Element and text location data
━━━━━━
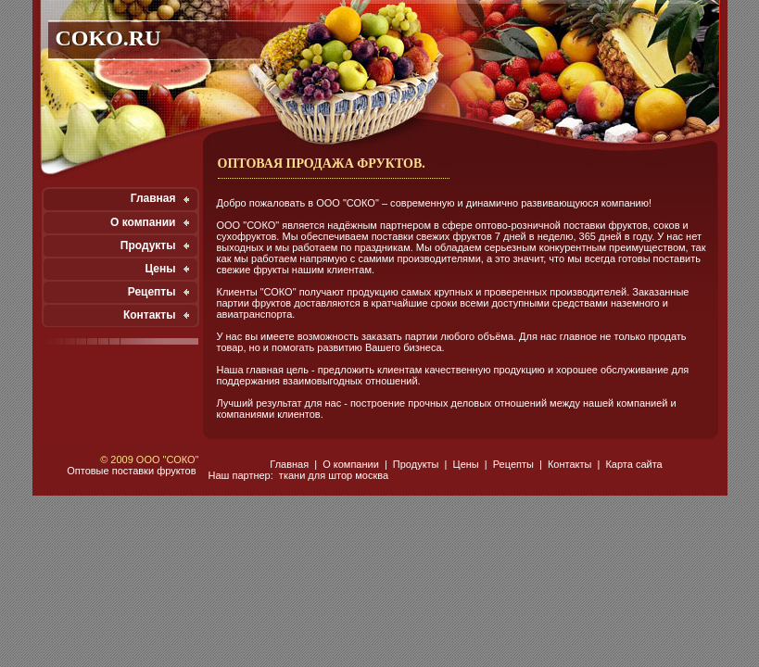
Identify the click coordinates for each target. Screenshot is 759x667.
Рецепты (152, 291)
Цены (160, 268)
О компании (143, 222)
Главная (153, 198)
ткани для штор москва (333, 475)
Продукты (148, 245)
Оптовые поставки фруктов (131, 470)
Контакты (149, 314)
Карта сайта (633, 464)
━━━━━━
#### Goal of the exercise
Reproduce every line of this listing word for word, leaving out the pictures.

#### Final result
Identify the click coordinates for each target. Screenshot is 759x667.
Рецепты (152, 291)
Цены (160, 268)
О компании (143, 222)
Главная (153, 198)
ткани для штор москва (333, 475)
Продукты (148, 245)
Оптовые поставки фруктов (131, 470)
Контакты (149, 314)
Карта сайта (633, 464)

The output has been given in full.